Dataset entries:
----

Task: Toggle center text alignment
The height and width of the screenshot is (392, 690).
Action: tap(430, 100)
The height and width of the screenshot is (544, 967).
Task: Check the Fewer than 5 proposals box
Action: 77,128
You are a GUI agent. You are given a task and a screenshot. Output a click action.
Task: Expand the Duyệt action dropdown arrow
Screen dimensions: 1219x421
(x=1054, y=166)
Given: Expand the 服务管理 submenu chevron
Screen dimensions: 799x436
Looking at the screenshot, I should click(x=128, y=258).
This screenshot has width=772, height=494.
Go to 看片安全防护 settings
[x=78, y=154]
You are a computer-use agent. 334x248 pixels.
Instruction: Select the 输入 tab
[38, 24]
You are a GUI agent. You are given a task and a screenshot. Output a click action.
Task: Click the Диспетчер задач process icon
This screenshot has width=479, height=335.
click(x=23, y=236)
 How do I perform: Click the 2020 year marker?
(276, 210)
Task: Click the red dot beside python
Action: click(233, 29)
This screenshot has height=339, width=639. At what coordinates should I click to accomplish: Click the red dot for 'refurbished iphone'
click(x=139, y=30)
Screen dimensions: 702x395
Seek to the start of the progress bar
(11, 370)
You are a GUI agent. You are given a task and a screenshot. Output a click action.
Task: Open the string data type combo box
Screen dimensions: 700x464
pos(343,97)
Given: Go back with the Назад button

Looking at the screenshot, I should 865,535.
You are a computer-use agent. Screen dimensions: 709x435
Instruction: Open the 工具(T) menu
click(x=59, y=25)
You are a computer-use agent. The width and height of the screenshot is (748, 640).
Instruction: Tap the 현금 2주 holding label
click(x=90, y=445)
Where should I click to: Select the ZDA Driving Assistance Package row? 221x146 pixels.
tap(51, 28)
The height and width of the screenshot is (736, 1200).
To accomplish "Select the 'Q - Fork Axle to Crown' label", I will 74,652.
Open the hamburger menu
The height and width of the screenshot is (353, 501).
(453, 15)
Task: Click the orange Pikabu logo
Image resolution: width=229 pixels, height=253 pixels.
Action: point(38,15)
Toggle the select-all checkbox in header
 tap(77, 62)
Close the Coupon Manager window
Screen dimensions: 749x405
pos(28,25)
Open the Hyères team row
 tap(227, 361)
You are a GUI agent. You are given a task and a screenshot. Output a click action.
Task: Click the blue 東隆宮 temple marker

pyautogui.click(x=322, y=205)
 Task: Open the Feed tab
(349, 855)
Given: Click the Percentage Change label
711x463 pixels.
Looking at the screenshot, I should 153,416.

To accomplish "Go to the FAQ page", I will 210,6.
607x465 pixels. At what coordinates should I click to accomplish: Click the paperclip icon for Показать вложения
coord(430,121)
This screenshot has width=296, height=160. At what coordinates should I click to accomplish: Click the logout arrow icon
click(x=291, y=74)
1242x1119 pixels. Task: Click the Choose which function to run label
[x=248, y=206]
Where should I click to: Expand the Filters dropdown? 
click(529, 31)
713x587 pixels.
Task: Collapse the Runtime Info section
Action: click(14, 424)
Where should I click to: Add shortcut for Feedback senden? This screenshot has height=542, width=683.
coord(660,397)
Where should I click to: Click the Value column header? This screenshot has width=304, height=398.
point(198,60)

----

#### Instructions to follow:
All the lines above should appear again in the answer, exactly as written.

#### Output below:
Task: Toggle center text alignment
The height and width of the screenshot is (392, 690).
Action: tap(430, 100)
The height and width of the screenshot is (544, 967).
Task: Check the Fewer than 5 proposals box
Action: 77,128
You are a GUI agent. You are given a task and a screenshot. Output a click action.
Task: Expand the Duyệt action dropdown arrow
Screen dimensions: 1219x421
(x=1054, y=166)
Given: Expand the 服务管理 submenu chevron
Screen dimensions: 799x436
Looking at the screenshot, I should click(x=128, y=258).
This screenshot has width=772, height=494.
Go to 看片安全防护 settings
[x=78, y=154]
You are a computer-use agent. 334x248 pixels.
Instruction: Select the 输入 tab
[38, 24]
You are a GUI agent. You are given a task and a screenshot. Output a click action.
Task: Click the Диспетчер задач process icon
This screenshot has width=479, height=335.
click(x=23, y=236)
 How do I perform: Click the 2020 year marker?
(276, 210)
Task: Click the red dot beside python
Action: click(233, 29)
This screenshot has height=339, width=639. At what coordinates should I click to accomplish: Click the red dot for 'refurbished iphone'
click(x=139, y=30)
Screen dimensions: 702x395
Seek to the start of the progress bar
(11, 370)
You are a GUI agent. You are given a task and a screenshot. Output a click action.
Task: Open the string data type combo box
Screen dimensions: 700x464
pos(343,97)
Given: Go back with the Назад button

Looking at the screenshot, I should 865,535.
You are a computer-use agent. Screen dimensions: 709x435
Instruction: Open the 工具(T) menu
click(x=59, y=25)
You are a computer-use agent. The width and height of the screenshot is (748, 640).
Instruction: Tap the 현금 2주 holding label
click(x=90, y=445)
Where should I click to: Select the ZDA Driving Assistance Package row? 221x146 pixels.
tap(51, 28)
The height and width of the screenshot is (736, 1200).
To accomplish "Select the 'Q - Fork Axle to Crown' label", I will 74,652.
Open the hamburger menu
The height and width of the screenshot is (353, 501).
(453, 15)
Task: Click the orange Pikabu logo
Image resolution: width=229 pixels, height=253 pixels.
Action: point(38,15)
Toggle the select-all checkbox in header
 tap(77, 62)
Close the Coupon Manager window
Screen dimensions: 749x405
pos(28,25)
Open the Hyères team row
 tap(227, 361)
You are a GUI agent. You are given a task and a screenshot. Output a click action.
Task: Click the blue 東隆宮 temple marker

pyautogui.click(x=322, y=205)
 Task: Open the Feed tab
(349, 855)
Given: Click the Percentage Change label
711x463 pixels.
Looking at the screenshot, I should 153,416.

To accomplish "Go to the FAQ page", I will 210,6.
607x465 pixels. At what coordinates should I click to accomplish: Click the paperclip icon for Показать вложения
coord(430,121)
This screenshot has width=296, height=160. At what coordinates should I click to accomplish: Click the logout arrow icon
click(x=291, y=74)
1242x1119 pixels. Task: Click the Choose which function to run label
[x=248, y=206]
Where should I click to: Expand the Filters dropdown? 
click(529, 31)
713x587 pixels.
Task: Collapse the Runtime Info section
Action: click(14, 424)
Where should I click to: Add shortcut for Feedback senden? This screenshot has height=542, width=683.
coord(660,397)
Where should I click to: Click the Value column header? This screenshot has width=304, height=398.
point(198,60)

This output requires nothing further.